With every intent to minimize my posted ramblings, I unwittingly do just the opposite on a weekly basis with hyperbole and heavy-handed words. Fortunately, due to a lack of both time and literary creativity, I assure you that this iteration will be wildly different.
Sunday being the cloudless Spring afternoon we’ve been longing for in this Winterfell solstice, my neighbours thought it the perfect day to spend relaxing amid the tranquil ambience of the north shore. Unfortunately, that was precisely the opposite of what I had to offer.

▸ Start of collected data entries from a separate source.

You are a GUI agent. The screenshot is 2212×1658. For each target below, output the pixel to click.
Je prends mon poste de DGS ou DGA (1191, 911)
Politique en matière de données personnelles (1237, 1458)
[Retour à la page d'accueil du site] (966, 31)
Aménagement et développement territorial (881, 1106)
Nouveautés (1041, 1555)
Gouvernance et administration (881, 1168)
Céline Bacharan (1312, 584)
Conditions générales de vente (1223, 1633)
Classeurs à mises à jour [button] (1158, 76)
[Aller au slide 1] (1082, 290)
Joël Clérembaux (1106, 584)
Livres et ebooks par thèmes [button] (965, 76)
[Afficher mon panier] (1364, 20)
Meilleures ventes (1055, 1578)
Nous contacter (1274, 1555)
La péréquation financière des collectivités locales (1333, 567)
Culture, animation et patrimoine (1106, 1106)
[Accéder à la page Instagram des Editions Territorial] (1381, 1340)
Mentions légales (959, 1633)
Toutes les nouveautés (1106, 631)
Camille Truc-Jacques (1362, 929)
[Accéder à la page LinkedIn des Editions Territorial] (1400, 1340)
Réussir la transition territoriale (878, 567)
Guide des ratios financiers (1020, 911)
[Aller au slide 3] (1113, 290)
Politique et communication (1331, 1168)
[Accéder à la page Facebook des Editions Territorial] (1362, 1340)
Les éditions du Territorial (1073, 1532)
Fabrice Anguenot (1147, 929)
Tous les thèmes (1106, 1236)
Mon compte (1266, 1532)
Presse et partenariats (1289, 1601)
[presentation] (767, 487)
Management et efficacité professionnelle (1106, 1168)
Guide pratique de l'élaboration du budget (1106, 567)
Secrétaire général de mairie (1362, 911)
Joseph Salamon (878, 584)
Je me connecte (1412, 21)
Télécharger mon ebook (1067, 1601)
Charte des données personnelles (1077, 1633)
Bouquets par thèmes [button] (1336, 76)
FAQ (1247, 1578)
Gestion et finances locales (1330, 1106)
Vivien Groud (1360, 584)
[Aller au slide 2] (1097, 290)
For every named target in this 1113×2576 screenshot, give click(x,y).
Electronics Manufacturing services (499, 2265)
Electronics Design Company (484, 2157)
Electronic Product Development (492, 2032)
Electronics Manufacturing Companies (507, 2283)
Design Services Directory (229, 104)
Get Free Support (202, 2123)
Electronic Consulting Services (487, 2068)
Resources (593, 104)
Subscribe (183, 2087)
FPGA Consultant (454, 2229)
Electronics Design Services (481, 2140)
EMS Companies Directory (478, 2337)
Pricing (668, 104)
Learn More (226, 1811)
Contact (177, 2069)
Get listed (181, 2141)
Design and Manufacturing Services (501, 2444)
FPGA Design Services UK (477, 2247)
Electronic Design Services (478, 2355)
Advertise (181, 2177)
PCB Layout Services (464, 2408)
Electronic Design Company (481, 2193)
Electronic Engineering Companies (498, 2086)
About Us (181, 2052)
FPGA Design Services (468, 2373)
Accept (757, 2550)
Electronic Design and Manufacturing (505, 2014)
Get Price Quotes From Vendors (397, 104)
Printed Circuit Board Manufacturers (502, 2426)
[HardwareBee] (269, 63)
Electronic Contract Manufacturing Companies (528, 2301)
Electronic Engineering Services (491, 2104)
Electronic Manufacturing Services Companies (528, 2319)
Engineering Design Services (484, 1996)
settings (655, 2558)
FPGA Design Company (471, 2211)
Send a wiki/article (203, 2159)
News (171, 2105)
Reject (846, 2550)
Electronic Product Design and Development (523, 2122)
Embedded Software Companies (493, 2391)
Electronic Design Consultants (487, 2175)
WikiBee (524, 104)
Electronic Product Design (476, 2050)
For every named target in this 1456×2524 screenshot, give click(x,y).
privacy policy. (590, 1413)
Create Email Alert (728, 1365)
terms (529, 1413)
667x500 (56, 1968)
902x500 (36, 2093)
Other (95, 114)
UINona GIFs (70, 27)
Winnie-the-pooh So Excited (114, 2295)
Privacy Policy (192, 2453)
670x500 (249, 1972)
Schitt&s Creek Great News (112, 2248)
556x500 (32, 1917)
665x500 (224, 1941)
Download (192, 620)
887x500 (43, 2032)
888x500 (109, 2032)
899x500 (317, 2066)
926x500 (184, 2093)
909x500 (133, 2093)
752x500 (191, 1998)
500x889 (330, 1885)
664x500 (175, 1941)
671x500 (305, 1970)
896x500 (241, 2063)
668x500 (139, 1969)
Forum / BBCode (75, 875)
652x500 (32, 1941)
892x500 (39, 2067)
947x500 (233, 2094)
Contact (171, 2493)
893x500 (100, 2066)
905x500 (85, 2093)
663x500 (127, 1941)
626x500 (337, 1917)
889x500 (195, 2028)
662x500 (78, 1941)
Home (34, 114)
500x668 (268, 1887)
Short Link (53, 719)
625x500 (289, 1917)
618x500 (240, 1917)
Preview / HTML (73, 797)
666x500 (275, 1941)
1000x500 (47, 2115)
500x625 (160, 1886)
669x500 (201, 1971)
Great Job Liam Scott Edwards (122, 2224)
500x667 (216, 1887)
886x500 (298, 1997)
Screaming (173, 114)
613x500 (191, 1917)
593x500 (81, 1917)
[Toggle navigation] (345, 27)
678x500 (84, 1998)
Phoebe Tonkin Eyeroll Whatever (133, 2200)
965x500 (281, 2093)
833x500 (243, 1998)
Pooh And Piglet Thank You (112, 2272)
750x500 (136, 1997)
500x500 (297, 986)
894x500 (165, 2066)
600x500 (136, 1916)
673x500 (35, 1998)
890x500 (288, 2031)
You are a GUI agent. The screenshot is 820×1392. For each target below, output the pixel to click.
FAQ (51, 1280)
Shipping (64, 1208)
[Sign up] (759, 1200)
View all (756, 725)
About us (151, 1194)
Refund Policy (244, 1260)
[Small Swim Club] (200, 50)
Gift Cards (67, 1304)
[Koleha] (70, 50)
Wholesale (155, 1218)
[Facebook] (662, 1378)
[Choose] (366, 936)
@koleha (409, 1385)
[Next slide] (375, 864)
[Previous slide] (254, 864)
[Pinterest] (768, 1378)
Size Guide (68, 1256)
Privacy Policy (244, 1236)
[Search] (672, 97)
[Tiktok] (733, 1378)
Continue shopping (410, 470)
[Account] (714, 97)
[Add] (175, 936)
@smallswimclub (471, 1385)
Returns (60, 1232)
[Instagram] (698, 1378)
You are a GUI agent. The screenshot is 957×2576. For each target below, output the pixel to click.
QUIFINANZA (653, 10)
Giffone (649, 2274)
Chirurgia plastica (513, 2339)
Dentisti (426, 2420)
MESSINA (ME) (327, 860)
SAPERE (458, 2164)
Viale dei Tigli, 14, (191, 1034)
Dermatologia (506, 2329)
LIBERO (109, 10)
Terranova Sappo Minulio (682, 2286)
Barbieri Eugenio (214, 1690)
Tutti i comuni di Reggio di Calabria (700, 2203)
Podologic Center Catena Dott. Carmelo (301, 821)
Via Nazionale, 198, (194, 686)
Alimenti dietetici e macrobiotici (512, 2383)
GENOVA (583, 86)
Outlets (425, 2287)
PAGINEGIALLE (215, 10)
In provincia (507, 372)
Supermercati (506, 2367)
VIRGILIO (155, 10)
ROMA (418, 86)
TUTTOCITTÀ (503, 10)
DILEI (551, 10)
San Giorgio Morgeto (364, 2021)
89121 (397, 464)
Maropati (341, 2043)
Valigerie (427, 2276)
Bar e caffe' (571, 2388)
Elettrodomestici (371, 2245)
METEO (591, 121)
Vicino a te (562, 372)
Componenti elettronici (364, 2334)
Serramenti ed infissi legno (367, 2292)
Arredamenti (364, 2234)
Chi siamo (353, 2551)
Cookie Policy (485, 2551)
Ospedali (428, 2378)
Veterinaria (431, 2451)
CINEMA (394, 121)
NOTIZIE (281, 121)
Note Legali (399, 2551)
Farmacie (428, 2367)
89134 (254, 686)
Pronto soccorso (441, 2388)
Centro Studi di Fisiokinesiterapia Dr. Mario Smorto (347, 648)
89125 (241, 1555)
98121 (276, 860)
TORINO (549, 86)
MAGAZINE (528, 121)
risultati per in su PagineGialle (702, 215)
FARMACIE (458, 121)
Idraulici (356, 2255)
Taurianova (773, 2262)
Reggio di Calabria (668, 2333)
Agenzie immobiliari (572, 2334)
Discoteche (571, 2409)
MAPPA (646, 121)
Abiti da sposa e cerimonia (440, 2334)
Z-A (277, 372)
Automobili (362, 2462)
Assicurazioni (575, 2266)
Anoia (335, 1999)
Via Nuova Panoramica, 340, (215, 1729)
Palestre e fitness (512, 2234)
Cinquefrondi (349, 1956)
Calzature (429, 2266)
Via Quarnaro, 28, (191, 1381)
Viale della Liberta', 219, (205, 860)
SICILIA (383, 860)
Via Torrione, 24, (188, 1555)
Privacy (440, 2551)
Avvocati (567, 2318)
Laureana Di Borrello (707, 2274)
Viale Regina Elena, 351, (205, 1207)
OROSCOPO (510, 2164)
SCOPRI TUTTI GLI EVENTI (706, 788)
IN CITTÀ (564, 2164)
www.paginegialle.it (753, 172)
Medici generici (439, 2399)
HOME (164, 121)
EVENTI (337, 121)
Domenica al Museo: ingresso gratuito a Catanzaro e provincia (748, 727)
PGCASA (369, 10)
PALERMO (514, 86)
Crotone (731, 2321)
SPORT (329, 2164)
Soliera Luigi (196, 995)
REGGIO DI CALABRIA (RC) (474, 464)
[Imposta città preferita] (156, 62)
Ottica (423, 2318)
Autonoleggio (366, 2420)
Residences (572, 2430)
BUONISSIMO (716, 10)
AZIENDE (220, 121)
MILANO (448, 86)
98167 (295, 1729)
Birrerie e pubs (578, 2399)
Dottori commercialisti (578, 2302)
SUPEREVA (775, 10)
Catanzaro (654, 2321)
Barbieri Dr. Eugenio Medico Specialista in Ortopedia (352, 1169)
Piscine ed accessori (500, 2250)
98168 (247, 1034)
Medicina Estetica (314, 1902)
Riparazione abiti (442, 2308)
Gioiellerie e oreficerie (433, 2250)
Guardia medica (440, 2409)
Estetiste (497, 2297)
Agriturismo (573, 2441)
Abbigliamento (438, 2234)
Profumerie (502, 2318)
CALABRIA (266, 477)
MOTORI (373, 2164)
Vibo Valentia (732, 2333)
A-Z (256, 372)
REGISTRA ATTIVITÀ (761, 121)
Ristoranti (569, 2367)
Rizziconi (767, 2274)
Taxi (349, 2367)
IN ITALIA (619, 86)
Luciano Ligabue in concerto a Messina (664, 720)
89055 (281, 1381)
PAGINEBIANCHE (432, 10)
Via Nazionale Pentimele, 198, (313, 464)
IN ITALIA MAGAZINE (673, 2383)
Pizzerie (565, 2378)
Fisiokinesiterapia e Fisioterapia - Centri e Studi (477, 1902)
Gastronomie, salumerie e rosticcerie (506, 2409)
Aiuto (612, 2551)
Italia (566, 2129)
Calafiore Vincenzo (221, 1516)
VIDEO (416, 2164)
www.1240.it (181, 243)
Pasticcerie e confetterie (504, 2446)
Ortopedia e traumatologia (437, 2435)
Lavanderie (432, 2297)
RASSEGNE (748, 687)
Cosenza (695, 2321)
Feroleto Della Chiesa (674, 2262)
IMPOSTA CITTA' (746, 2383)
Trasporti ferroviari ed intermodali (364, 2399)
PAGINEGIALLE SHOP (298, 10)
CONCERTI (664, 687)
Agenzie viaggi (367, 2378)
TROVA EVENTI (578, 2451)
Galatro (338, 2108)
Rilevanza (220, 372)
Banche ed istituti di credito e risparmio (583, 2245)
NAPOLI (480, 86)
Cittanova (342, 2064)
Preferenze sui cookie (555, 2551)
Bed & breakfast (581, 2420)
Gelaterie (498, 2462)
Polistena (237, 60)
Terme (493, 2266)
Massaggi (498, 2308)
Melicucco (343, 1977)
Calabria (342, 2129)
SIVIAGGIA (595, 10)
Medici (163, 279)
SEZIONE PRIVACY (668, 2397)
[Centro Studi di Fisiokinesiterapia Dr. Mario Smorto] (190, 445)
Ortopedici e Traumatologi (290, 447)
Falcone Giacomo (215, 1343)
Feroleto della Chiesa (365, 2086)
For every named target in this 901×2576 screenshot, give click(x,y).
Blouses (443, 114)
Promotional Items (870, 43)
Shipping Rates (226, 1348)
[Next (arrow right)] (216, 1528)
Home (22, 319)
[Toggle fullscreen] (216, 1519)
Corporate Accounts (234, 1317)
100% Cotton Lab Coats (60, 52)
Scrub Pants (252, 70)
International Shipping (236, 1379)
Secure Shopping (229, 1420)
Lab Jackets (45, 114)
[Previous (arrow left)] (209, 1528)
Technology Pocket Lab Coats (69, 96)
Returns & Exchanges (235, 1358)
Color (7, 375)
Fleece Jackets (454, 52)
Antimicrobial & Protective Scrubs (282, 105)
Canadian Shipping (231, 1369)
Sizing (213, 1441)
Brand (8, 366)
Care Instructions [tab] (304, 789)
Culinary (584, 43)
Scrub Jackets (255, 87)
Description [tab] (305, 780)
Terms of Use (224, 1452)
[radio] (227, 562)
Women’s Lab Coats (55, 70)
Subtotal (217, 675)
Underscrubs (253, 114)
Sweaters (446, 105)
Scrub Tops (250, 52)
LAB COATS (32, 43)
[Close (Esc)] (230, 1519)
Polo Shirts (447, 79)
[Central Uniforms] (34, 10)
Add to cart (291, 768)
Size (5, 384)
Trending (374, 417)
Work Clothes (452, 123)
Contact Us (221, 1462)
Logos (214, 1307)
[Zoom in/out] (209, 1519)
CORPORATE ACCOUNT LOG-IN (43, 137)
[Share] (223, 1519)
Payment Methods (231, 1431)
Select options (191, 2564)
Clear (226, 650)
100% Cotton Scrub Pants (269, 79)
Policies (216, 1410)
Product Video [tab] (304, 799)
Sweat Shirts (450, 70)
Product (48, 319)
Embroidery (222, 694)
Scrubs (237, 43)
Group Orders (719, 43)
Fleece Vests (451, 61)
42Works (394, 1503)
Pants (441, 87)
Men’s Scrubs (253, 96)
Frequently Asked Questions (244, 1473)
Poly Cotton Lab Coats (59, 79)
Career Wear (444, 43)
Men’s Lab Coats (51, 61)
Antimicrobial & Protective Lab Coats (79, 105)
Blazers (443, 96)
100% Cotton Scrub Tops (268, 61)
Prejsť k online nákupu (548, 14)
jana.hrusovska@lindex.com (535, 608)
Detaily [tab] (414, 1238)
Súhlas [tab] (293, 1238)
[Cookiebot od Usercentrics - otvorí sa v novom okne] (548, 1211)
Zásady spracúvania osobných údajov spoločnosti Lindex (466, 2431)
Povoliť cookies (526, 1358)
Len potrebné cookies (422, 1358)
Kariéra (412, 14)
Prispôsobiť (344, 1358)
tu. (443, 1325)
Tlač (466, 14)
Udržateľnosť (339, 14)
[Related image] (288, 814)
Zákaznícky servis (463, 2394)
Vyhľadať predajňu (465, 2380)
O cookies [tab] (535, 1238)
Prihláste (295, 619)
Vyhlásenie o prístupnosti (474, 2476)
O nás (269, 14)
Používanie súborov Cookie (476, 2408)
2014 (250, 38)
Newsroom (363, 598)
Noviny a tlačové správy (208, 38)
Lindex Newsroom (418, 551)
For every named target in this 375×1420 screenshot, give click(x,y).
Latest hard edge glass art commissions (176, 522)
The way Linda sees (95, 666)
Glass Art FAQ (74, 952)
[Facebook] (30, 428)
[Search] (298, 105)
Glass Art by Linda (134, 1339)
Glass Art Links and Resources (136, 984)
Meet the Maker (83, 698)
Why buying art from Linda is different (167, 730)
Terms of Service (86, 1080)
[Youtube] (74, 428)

You see, every weekend, I torment over the ideal time to spin up the saws. Starting too early would disrupt the late weekend risers; but starting too late would lose my claim on the aural serenity before others had a chance to settle into it.
However, at the end of the day, I just couldn’t bring myself to run the big guns this weekend, despite my extremely forgiving neighbours who politely encourage me not to worry. :)
So what started as a very simple design ended up being infinitely more difficult as I was left to do a lot of the shaping and sanding by hand. BY HAND! I have 9.5 power sanders! So you can imagine how out of sorts I felt about this experience. That being said, to be honest, I found the hand-tooling under shaded cover of my patio watching reruns of the West Wing to be profoundly relaxing.
The common land snail, or rather, the Gastropoda Mollusca, is a simple cam-based design. The “foot” is typically made of slimed slug-matter and the “shell” of calcium carbonate. But for the purpose of this design, I chose to represent the escargo using wood.
The 4-piece segmented body is attached at the shell which acts as the driving wheel for lateral movement, but also as the cam for the vertical movement. If I had more time, I would have loved to make tentacled eyes. But also, I would have loved to gone to town on making the Nascargo video.